***** RECORDS *****

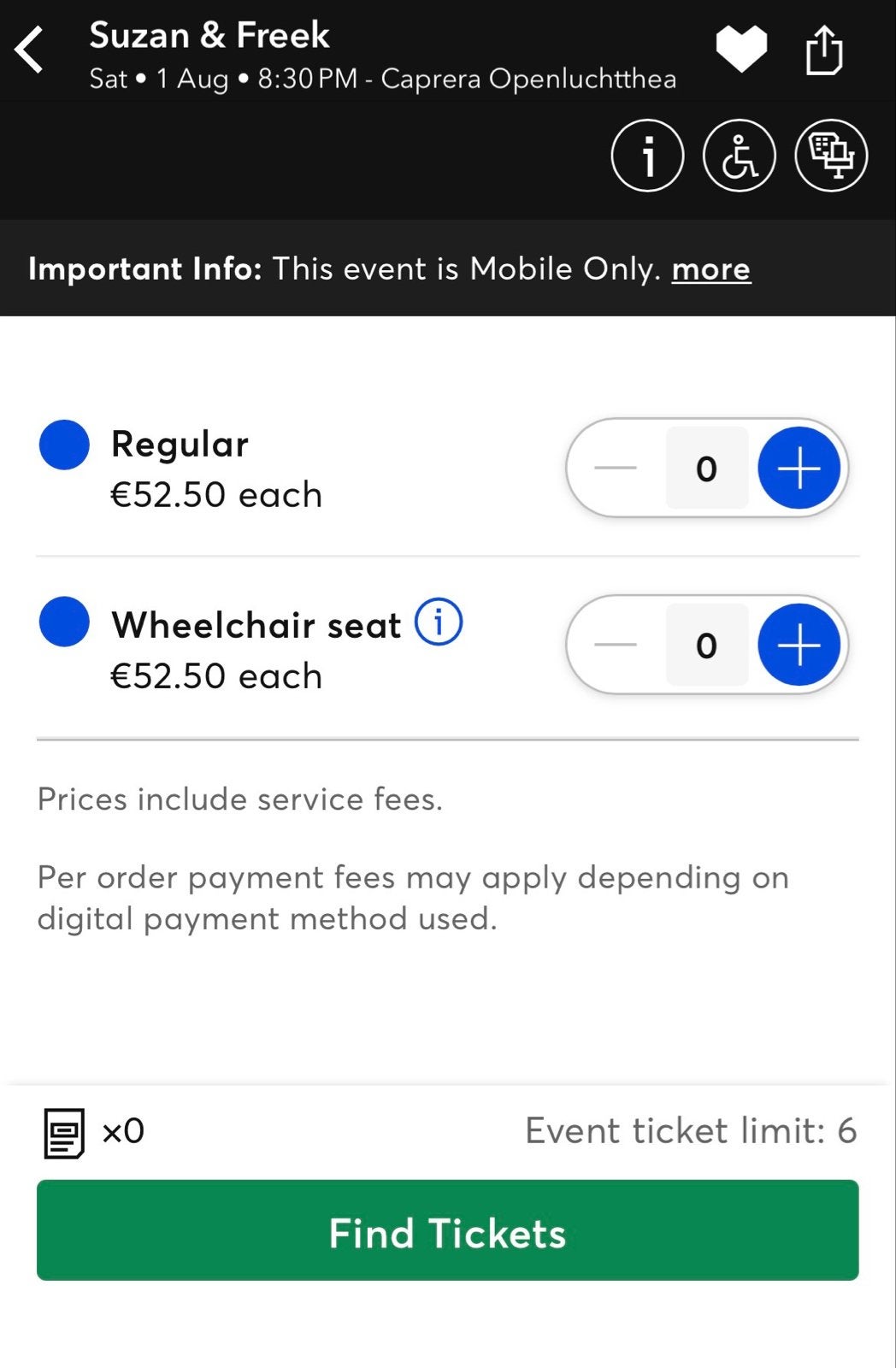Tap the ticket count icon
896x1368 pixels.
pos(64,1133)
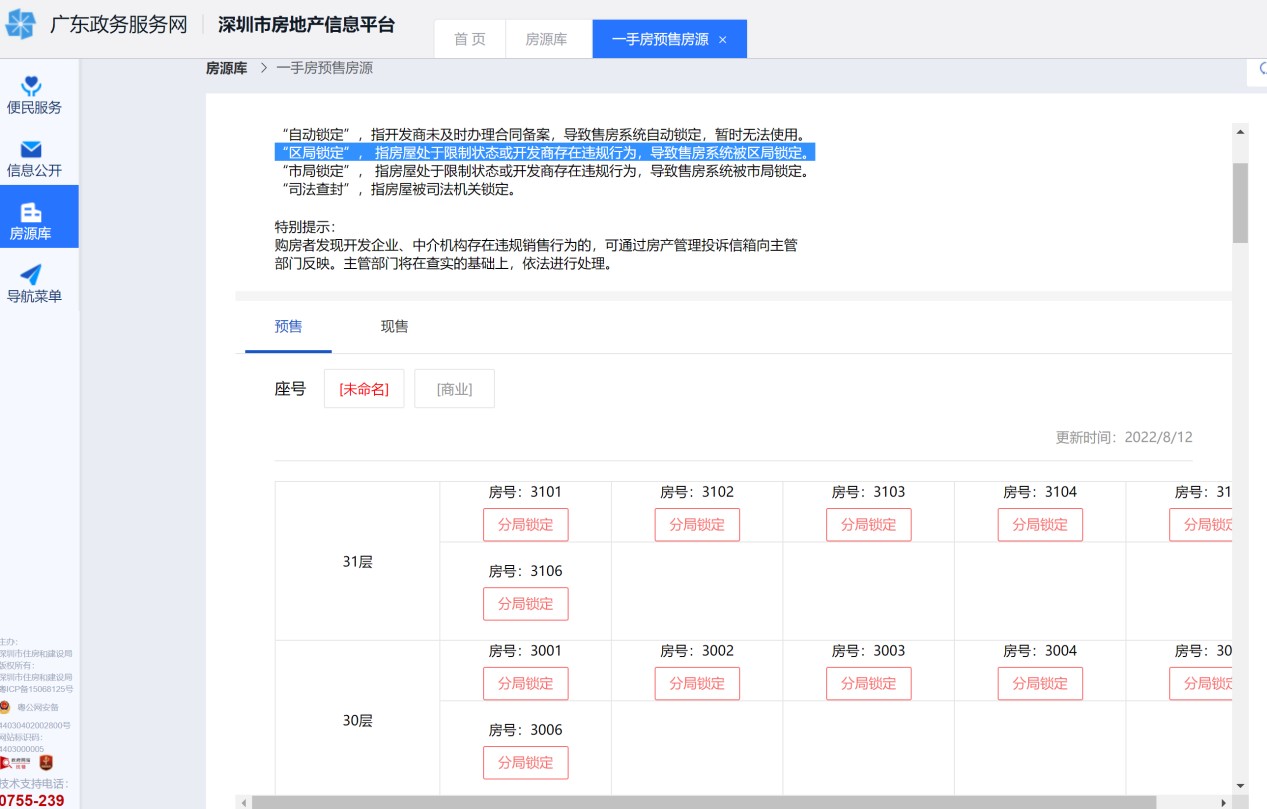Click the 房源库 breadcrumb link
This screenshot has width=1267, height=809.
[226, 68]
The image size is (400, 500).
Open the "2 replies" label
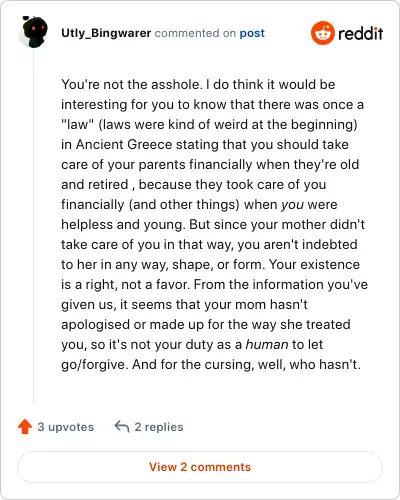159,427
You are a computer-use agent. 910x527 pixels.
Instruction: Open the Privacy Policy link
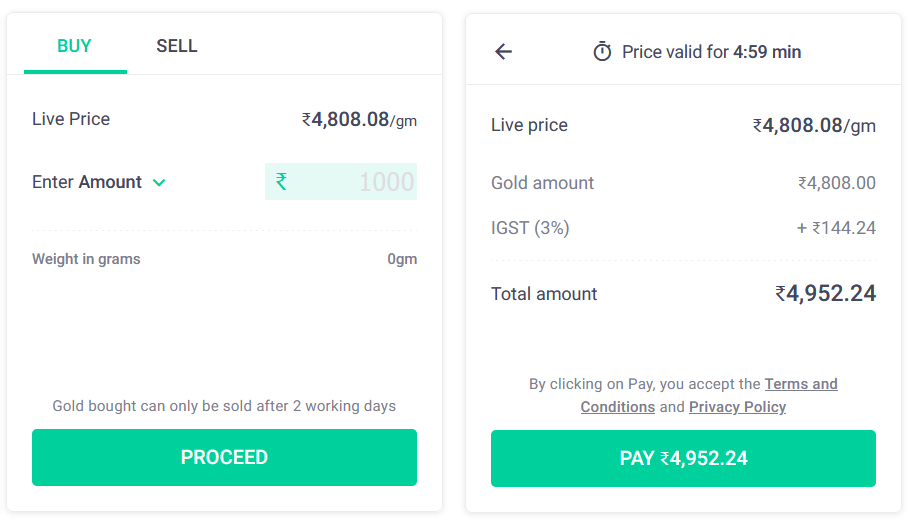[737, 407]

*****

# TASK PROMPT:
Your copy must consist solely of the lines from the one containing "You are a computer-use agent. 910x527 pixels." through the final line of the material above, transcribed exactly, with the pictures left out.

# ANSWER SECTION:
You are a computer-use agent. 910x527 pixels.
Instruction: Open the Privacy Policy link
[737, 407]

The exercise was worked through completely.